Zedeki was a child in the Hebra Mountains with his Grandfather. They were pleased to be together, knowing that Grandfather’s time was running short. Grandfather drew an arrow into the Sacred Bow and fired it, sending it sailing over the horizon. But Zedeki remembers this. It was a memory, and when it happened, Grandfather fell to the ground, bleeding from his beak and eyes. Zedeki had to fly back to the Rito Village alone to get his mother for help. This time, Grandfather shot the bow and was fine. “You try it now, grandson,” he said. Zedeki tried to draw back the bow, but it was too heavy. “I’m just a child!” Zedeki cried as the arrow slipped and fell to the ground at his feet. “Let me help you,” said Grandfather. But it wasn’t Grandfather’s hands on the bow with him. It was a woman in white clothes who smiled at him when she saw him gaping at her. The bow fired, and Zedeki was an adult again. He was on a solitary mountain. He shot the arrow from this mountain, but the arrow came about and landed on the mountain, too. To the south, Zedeki saw the Southern Lighthouse of Calatia, its light extinguished. An army of the people in those horrible masks were marching towards him. He drew the bow again.

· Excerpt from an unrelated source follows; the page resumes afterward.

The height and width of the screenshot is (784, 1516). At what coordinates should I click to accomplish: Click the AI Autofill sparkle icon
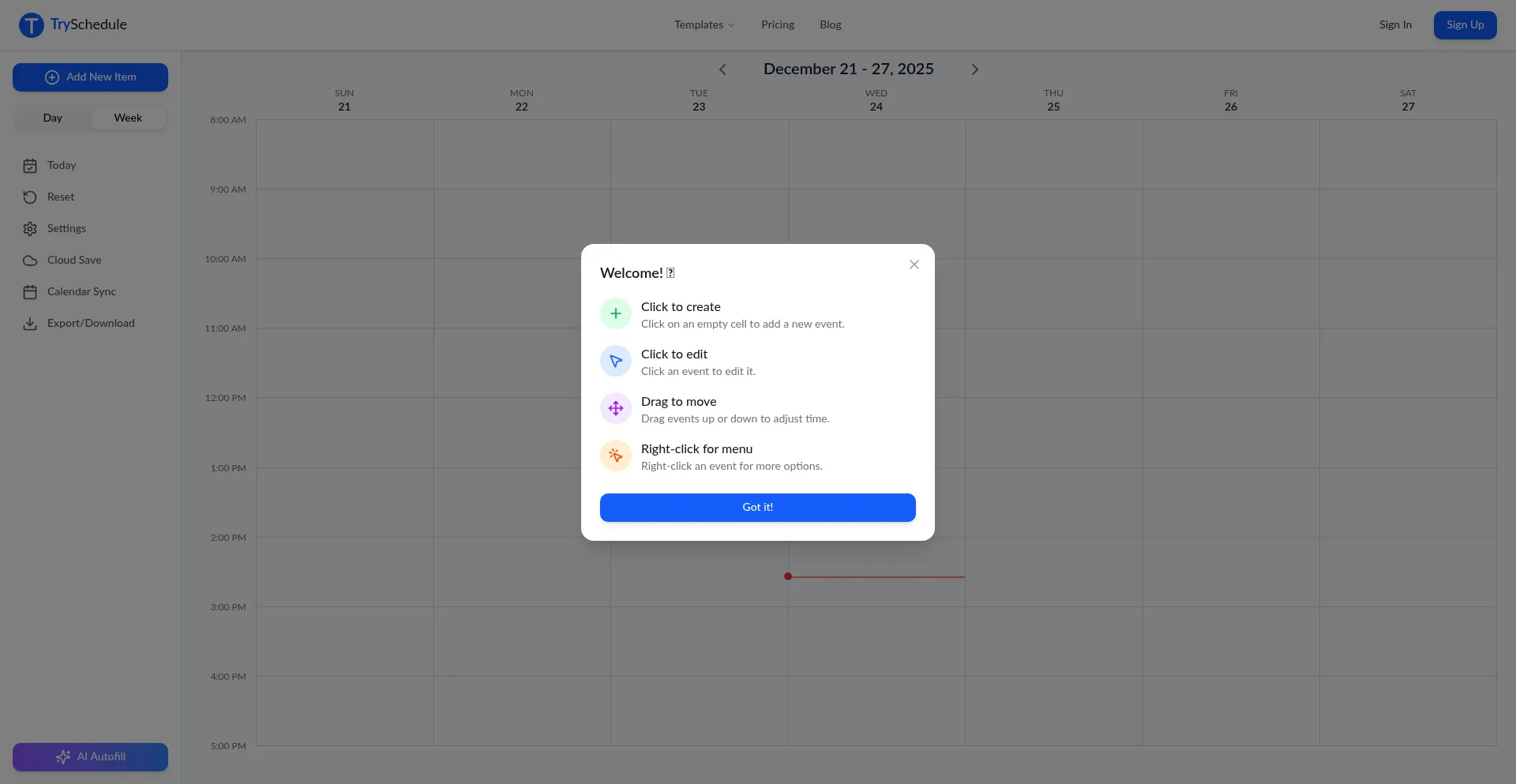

Ophinia was riding on her horse again. She heard cheers coming from her trainer, the stablemaster who taught her to ride. When she smiled and turned to look at the stablemaster, he was gone. And so was the horse. She was alone in a field of grass. Her weapon was missing. Her armor was missing. Looking about, she felt a strange sensation of fear and doubt. But this was recognizable. The Grave Child was near! She fumbled through the fields, trying to find something to protect her. In the grass, she found her battleaxe just as the Grave Child stood above her. “Paladin of Hylia, you should have killed me when you had the chance!” she hissed, sending a blast of black energy into Ophinia. Ophinia fell down, weakened. It took all of her strength to stand up, but the Grave Child shot her back down. This happened over and over until Ophinia was defeated. Her vision blurred and she waited for death. The Grave Child bore down on her, but looked up and screamed, “You!?” A man in bright clothes stood by Ophinia’s side. He grasped the axe and raised it, raising Ophinia with it. She stood on her feet again, invigorated and ready. The Grave Child shot at her again, but her axe deflected the shot. Ophinia charged and the Grave Child fell dead. Ophinia turned around and the man was gone. Hylia was in his place. Hylia spoke to Ophinia, but Ophinia could not understand the words again. But she did not need to. Though she couldn’t hear them, Ophinia knew that they were words of comfort.
On the next day, the sun rose and shone brightly over Mabel Village.